### About this exercise
Each entry must appear again exactly as it does in the source.

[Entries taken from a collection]
=-=-=

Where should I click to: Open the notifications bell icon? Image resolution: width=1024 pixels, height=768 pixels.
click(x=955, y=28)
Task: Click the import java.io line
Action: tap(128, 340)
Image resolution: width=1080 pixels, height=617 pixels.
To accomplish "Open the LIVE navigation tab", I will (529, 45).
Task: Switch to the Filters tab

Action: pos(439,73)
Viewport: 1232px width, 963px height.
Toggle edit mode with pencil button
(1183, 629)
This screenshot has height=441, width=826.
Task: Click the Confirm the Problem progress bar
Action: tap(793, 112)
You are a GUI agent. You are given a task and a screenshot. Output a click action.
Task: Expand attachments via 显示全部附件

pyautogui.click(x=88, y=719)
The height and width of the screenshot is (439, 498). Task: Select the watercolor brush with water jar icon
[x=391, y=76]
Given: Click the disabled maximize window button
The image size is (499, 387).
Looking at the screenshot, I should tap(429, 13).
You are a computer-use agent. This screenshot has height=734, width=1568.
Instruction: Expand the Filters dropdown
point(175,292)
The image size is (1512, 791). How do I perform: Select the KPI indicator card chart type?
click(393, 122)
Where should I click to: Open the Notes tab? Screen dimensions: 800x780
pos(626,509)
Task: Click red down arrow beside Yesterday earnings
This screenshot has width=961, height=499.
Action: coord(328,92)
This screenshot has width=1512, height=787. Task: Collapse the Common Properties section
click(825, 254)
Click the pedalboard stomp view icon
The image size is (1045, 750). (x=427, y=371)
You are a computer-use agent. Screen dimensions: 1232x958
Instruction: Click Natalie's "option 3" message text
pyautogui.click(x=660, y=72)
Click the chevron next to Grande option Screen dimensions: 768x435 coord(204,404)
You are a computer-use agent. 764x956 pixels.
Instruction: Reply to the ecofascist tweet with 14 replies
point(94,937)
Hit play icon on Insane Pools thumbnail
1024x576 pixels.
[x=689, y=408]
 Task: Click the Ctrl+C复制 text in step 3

=-=-=

### Expected answer
Where should I click to: Open the notifications bell icon? Image resolution: width=1024 pixels, height=768 pixels.
click(x=955, y=28)
Task: Click the import java.io line
Action: tap(128, 340)
Image resolution: width=1080 pixels, height=617 pixels.
To accomplish "Open the LIVE navigation tab", I will (529, 45).
Task: Switch to the Filters tab

Action: pos(439,73)
Viewport: 1232px width, 963px height.
Toggle edit mode with pencil button
(1183, 629)
This screenshot has height=441, width=826.
Task: Click the Confirm the Problem progress bar
Action: tap(793, 112)
You are a GUI agent. You are given a task and a screenshot. Output a click action.
Task: Expand attachments via 显示全部附件

pyautogui.click(x=88, y=719)
The height and width of the screenshot is (439, 498). Task: Select the watercolor brush with water jar icon
[x=391, y=76]
Given: Click the disabled maximize window button
The image size is (499, 387).
Looking at the screenshot, I should tap(429, 13).
You are a computer-use agent. This screenshot has height=734, width=1568.
Instruction: Expand the Filters dropdown
point(175,292)
The image size is (1512, 791). How do I perform: Select the KPI indicator card chart type?
click(393, 122)
Where should I click to: Open the Notes tab? Screen dimensions: 800x780
pos(626,509)
Task: Click red down arrow beside Yesterday earnings
This screenshot has width=961, height=499.
Action: coord(328,92)
This screenshot has width=1512, height=787. Task: Collapse the Common Properties section
click(825, 254)
Click the pedalboard stomp view icon
The image size is (1045, 750). (x=427, y=371)
You are a computer-use agent. Screen dimensions: 1232x958
Instruction: Click Natalie's "option 3" message text
pyautogui.click(x=660, y=72)
Click the chevron next to Grande option Screen dimensions: 768x435 coord(204,404)
You are a computer-use agent. 764x956 pixels.
Instruction: Reply to the ecofascist tweet with 14 replies
point(94,937)
Hit play icon on Insane Pools thumbnail
1024x576 pixels.
[x=689, y=408]
 Task: Click the Ctrl+C复制 text in step 3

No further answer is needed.